Surrey recycling company, president, fined $40,000

SURREY  — A now defunct Surrey electronics recycling company and its president have been fined $40,000 for illegally shipping lead acid batteries and nickel cadmium batteries overseas.

Company president Sai Feng Guan was fined $11,000 and Newton-based Electronics Recycling Canada was fined $29,000 in Surrey provincial court for two 2011 shipments. Guan has since retired and the company has gone out of business.

Originally charged with 48 counts under Section 185 of the Canadian Environmental Protection Act, Guan and her company pleaded guilty to two counts apiece of transporting hazardous waste without notifying the ministry, and transporting hazardous waste without a permit.

The 44 other charges were stayed.

Federal Crown prosecutor Alexander Clarkson told Judge Paul Dohm the company had operated out of a warehouse in the 13000-block of 84th Avenue, under the sign "Help us protect our environment."

The court heard the Hong Kong Environmental Protection Department sent back to Canada two containers laden with batteries that had been shipped from Delta’s superport, because they contained hazardous waste.

Clarkson noted lead’s harmful effect on people, plants and animals is well documented. "Cadmium compounds are toxic," he added, and can cause irreversible harm to people, leading to respiratory failure and even death.

Both Canada and China are among 182 countries that have signed an international treaty called the Basel Convention, designed to protect human health and the environment from hazardous wastes.

Clarkson said the company was told by Environment Canada that it can’t export such materials into China without permission, but it sent the batteries anyway. He said that while China prohibits the import of such materials without a proper permit, controls are very poor. While there are domestic battery recycling outfits here in B.C., such as the lead smelter in Trail, local companies have "financial reason" to send the materials overseas to be dealt with. "The bottom line, it’s cheaper to export," Clarkson noted, because of lower labour costs abroad. There, he noted, hazardous wastes are commonly disposed of by open burning, creating a "serious environment and health issue."

Defence lawyer Martin Peters said there was a "mistake of law" that led the company to ship the batteries despite the warning from Environment Canada. He said the containers were bound for Macau but was offloaded in Hong Kong. He said the defendants thought Macau was still subject to Portuguese law, not China, hence the reaction that they were going to ship anyway.

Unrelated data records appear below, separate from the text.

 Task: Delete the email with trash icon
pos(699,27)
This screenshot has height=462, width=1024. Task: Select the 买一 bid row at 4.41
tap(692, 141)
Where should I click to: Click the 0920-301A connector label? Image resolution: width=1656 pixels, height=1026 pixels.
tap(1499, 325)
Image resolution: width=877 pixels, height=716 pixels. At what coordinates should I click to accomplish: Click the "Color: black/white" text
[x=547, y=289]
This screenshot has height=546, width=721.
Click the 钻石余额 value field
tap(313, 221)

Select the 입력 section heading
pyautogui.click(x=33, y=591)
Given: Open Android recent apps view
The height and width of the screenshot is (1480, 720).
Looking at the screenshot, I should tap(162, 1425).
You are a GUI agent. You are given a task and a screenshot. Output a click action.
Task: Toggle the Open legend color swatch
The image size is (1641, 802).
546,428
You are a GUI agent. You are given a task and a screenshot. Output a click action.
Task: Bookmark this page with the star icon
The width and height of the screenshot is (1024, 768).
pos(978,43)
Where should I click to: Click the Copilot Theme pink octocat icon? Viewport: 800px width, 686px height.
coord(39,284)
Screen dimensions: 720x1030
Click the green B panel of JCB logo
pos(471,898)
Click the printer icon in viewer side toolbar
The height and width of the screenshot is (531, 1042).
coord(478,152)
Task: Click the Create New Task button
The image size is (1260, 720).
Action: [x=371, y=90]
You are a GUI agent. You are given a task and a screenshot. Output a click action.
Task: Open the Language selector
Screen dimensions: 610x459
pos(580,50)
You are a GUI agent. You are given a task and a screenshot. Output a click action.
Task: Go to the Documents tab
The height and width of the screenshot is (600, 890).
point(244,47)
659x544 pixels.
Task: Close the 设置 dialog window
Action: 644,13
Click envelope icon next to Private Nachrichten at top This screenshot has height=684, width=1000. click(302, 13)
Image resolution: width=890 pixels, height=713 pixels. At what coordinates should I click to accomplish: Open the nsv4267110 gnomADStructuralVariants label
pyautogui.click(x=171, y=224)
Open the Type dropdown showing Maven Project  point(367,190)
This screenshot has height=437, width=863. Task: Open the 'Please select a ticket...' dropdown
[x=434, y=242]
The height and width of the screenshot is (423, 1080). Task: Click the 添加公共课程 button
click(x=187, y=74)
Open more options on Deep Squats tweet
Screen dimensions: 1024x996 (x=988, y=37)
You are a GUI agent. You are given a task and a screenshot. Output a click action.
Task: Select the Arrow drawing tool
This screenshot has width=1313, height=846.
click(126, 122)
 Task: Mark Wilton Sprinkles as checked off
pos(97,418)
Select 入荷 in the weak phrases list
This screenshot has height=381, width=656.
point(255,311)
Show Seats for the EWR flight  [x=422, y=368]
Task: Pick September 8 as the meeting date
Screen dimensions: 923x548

It wasn’t established during the court hearing if Portugal is party to the Basel Convention, but it is, and China took over Macau in 1999.

Clarkson said the offences were "reckless" in that they posed a risk of damage to the environment and human health.

Peters noted the defendants had no prior record and there was no actual pollution released into the "world environment" in this case because authorities stopped the shipments. He said Guan was not a "hands-on" manager and "there should have been better oversight and in this case there was not."

Dohm found the lawyers’ joint submission appropriate and "fair in all circumstances."

He ordered that the fines be paid within a year.

Dohm asked Guan if she had anything to say before sentencing. She declined.